Rapat tersebut membahas penyelesaian permasalahan yang terjadi antara kelompok SAD, personel Yonif TP 896/Serumpun Pseko serta pihak PT SAL.

Dalam rapat tersebut, Kapolres menjelaskan bahwa persoalan bermula dari dugaan pencurian Tandan Buah Segar (TBS) yang kemudian berkembang menjadi insiden terhadap personel TNI yang tengah melaksanakan tugas pengamanan.

Berdasarkan pendalaman awal kepolisian, terdapat 20 orang yang diduga terlibat, terdiri dari 19 warga SAD dan satu orang non-SAD.

Kapolres meminta para Temenggung membantu menghadirkan pihak-pihak yang diduga terlibat agar bersikap kooperatif dan menyerahkan diri kepada pihak berwenang.

“Terhadap pihak yang tidak kooperatif, Kepolisian akan melakukan upaya pencarian dan penegakan hukum sesuai prosedur yang berlaku,” tegas Kapolres.

Setelah dilakukan pendekatan secara persuasif, lima warga SAD kemudian disebut menyerahkan diri secara sukarela kepada pihak berwenang.

Kelima warga tersebut masing-masing berinisial R, D, J, R dan W. Mereka selanjutnya menjalani pemeriksaan untuk dimintai keterangan terkait dugaan keterlibatan dalam peristiwa tersebut.

Berdasarkan informasi sementara yang dihimpun, insiden bermula ketika seorang anggota TNI berada di wilayah Desa Bukit Suban.

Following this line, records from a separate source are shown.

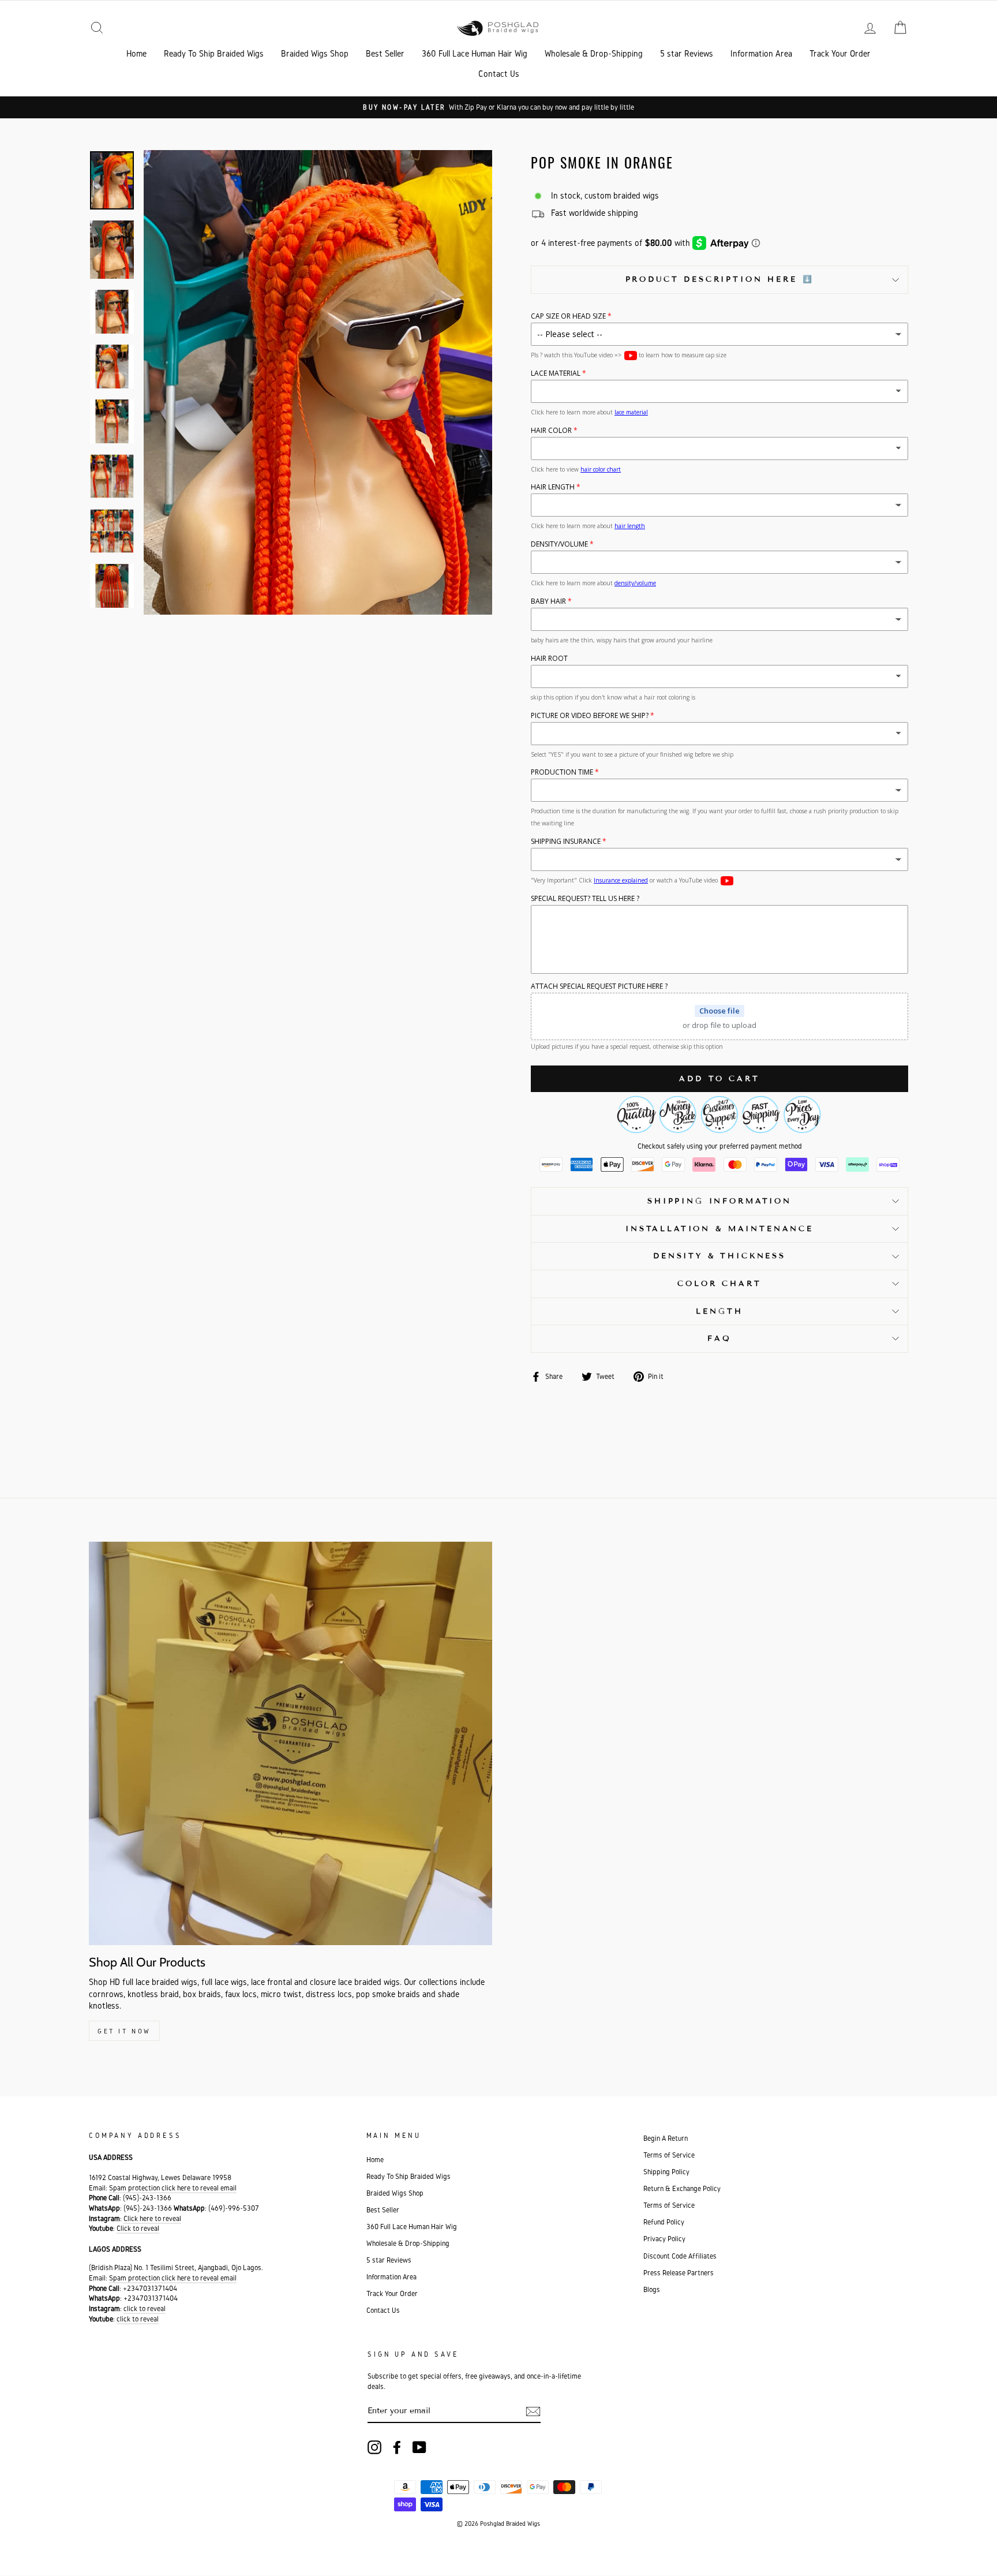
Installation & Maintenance (719, 1228)
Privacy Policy (664, 2238)
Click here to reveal (152, 2218)
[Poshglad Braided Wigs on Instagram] (374, 2447)
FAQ (719, 1338)
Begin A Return (665, 2138)
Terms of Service (669, 2155)
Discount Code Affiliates (680, 2256)
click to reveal (144, 2308)
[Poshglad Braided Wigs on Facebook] (397, 2447)
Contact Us (498, 73)
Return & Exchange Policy (682, 2188)
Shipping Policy (666, 2171)
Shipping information (719, 1201)
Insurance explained (621, 880)
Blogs (651, 2289)
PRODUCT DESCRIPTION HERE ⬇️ (719, 279)
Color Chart (719, 1283)
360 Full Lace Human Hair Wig (474, 53)
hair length (629, 526)
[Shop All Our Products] (290, 1743)
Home (136, 53)
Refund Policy (663, 2222)
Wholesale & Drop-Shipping (594, 53)
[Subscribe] (533, 2411)
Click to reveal (138, 2228)
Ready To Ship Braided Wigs (214, 53)
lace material (631, 412)
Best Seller (385, 53)
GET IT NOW (124, 2031)
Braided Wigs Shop (314, 53)
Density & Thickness (719, 1256)
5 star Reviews (686, 53)
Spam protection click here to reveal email (173, 2188)
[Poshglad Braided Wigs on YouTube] (419, 2447)
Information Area (761, 53)
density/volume (635, 583)
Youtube (630, 355)
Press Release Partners (678, 2272)
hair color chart (600, 469)
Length (719, 1311)
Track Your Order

Selanjutnya terjadi perselisihan yang kemudian berkembang menjadi dugaan pengeroyokan.

Namun, kronologi lengkap, motif serta peran masing-masing pihak masih dalam proses pendalaman dan menunggu keterangan resmi dari aparat penegak hukum.

Selain menangani dugaan pengeroyokan, Satreskrim Polres Sarolangun juga melakukan pendalaman terhadap dugaan pencurian TBS, termasuk dugaan keterlibatan pihak non-SAD serta pihak yang diduga berperan sebagai penadah.

Kapolres juga meminta para Temenggung meningkatkan pembinaan terhadap anggota kelompoknya guna mencegah terjadinya kembali tindakan yang dapat mengganggu keamanan dan ketertiban masyarakat.

Dalam rapat koordinasi tersebut, seluruh pihak sepakat menyelesaikan persoalan melalui komunikasi, koordinasi dan penegakan hukum sesuai ketentuan yang berlaku.

Para pihak juga diimbau menjaga situasi tetap aman dan kondusif serta menghindari aksi balasan, provokasi maupun tindakan yang dapat memicu konflik lanjutan.

Hingga berita ini diterbitkan, redaksijambi.com. masih berupaya memperoleh konfirmasi resmi dari pihak Kepolisian dan TNI terkait perkembangan pemeriksaan terhadap lima warga tersebut serta kondisi personel TNI yang menjadi pihak dalam dugaan pengeroyokan.

Masyarakat diharapkan tidak mengambil kesimpulan sepihak maupun menyebarkan informasi yang belum terverifikasi. Setiap pihak yang diperiksa tetap memiliki hak-hak hukum sesuai ketentuan yang berlaku.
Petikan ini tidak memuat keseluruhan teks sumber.